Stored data
:::

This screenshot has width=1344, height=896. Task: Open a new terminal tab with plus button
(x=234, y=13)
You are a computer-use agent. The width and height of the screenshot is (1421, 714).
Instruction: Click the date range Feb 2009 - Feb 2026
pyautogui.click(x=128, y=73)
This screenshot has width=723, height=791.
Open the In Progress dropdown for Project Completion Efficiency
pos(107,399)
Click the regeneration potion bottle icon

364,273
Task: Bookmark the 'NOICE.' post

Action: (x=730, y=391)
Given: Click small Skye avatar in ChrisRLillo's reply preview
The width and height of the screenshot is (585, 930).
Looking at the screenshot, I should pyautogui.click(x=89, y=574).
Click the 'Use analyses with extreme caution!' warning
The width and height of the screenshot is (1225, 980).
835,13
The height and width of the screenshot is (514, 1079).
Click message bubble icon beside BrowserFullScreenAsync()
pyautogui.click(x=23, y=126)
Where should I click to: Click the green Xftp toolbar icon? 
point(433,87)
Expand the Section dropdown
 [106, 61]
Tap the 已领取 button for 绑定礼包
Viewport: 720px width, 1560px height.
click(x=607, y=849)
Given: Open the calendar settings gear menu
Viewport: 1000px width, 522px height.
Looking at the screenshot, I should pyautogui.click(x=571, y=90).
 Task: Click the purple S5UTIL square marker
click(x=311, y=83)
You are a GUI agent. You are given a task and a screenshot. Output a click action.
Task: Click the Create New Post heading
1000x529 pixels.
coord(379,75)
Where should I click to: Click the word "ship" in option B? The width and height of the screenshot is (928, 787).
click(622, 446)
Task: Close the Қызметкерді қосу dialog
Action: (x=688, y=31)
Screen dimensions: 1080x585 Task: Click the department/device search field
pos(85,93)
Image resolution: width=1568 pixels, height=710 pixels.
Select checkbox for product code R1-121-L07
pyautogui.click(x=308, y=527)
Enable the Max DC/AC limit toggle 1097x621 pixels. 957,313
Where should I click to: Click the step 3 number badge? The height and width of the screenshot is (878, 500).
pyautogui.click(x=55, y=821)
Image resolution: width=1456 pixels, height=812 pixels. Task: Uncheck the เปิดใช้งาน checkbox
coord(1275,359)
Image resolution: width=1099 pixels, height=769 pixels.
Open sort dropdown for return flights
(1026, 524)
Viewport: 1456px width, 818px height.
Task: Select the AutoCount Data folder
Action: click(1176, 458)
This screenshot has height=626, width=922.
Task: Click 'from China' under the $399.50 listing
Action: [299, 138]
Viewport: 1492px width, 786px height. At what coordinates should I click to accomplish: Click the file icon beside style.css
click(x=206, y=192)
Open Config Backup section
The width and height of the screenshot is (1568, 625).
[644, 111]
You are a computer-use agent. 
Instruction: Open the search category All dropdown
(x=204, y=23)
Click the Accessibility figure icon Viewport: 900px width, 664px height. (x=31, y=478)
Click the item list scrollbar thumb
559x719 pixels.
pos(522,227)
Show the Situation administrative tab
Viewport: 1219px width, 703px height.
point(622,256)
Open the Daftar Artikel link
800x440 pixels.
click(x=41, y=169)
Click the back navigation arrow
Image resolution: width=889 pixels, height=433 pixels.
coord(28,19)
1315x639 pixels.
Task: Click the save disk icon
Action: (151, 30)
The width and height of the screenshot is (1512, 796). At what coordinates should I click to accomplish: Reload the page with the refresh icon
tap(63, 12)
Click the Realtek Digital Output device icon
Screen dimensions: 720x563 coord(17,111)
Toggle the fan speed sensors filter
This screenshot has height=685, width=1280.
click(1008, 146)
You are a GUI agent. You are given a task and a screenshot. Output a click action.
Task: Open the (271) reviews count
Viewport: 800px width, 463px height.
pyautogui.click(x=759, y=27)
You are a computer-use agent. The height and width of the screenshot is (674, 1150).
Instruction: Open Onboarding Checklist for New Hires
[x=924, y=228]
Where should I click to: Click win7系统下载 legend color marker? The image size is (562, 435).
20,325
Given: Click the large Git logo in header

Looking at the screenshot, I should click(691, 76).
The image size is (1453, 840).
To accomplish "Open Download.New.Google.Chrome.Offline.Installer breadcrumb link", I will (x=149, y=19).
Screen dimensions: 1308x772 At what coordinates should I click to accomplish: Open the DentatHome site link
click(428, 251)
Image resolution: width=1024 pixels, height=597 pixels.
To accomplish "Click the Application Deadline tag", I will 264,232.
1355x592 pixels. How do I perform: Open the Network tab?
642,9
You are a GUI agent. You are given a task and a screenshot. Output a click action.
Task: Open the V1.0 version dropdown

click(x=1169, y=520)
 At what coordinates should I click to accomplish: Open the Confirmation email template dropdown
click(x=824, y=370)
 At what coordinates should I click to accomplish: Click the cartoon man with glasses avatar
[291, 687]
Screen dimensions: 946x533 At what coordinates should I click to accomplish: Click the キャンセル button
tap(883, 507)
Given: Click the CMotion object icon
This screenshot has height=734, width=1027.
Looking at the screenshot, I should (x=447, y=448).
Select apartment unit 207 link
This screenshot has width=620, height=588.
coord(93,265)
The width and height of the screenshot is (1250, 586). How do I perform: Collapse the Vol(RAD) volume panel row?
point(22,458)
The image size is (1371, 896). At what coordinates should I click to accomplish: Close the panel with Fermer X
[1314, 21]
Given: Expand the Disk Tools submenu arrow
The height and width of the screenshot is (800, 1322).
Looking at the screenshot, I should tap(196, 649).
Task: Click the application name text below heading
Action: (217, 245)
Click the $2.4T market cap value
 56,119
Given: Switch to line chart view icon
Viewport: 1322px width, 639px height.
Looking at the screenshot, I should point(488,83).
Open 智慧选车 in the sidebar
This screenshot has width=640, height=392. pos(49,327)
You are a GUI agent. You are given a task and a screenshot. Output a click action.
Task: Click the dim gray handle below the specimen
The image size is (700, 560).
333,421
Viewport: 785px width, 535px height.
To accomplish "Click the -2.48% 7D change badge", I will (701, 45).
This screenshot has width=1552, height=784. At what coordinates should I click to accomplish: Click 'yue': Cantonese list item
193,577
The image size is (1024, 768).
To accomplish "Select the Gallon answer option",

:::

Exercise description:
Only a word-for-word repetition of the lines from the one containing "This screenshot has width=620, height=588." to the final line of the data above counts as the answer.

Task solution:
This screenshot has width=620, height=588.
coord(93,265)
The width and height of the screenshot is (1250, 586). How do I perform: Collapse the Vol(RAD) volume panel row?
point(22,458)
The image size is (1371, 896). At what coordinates should I click to accomplish: Close the panel with Fermer X
[1314, 21]
Given: Expand the Disk Tools submenu arrow
The height and width of the screenshot is (800, 1322).
Looking at the screenshot, I should tap(196, 649).
Task: Click the application name text below heading
Action: (217, 245)
Click the $2.4T market cap value
 56,119
Given: Switch to line chart view icon
Viewport: 1322px width, 639px height.
Looking at the screenshot, I should point(488,83).
Open 智慧选车 in the sidebar
This screenshot has width=640, height=392. pos(49,327)
You are a GUI agent. You are given a task and a screenshot. Output a click action.
Task: Click the dim gray handle below the specimen
The image size is (700, 560).
333,421
Viewport: 785px width, 535px height.
To accomplish "Click the -2.48% 7D change badge", I will (701, 45).
This screenshot has width=1552, height=784. At what coordinates should I click to accomplish: Click 'yue': Cantonese list item
193,577
The image size is (1024, 768).
To accomplish "Select the Gallon answer option",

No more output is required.